Task: Only the lines from the one with "This screenshot has width=541, height=246." through the final line below belong in the answer, copied exactly and without pictures.

Records:
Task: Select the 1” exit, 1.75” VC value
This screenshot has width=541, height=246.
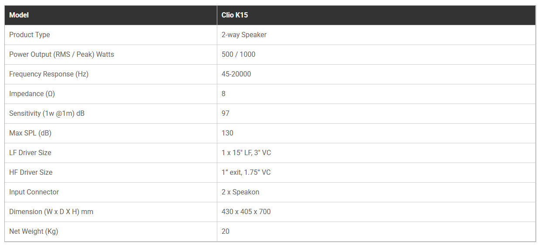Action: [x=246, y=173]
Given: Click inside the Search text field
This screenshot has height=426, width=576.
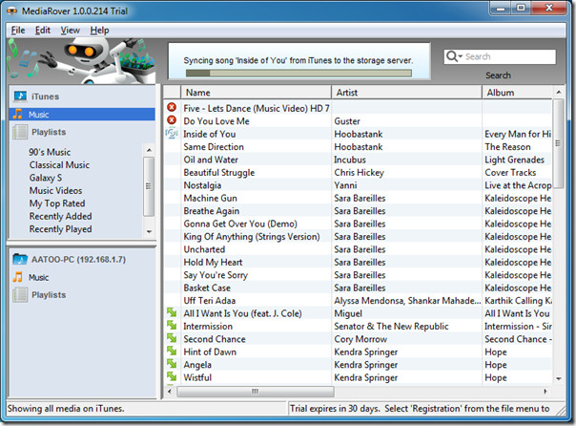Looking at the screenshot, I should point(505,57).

Your solution:
This screenshot has width=541, height=246.
Action: [x=246, y=173]
Given: Click inside the Search text field
This screenshot has height=426, width=576.
Looking at the screenshot, I should point(505,57).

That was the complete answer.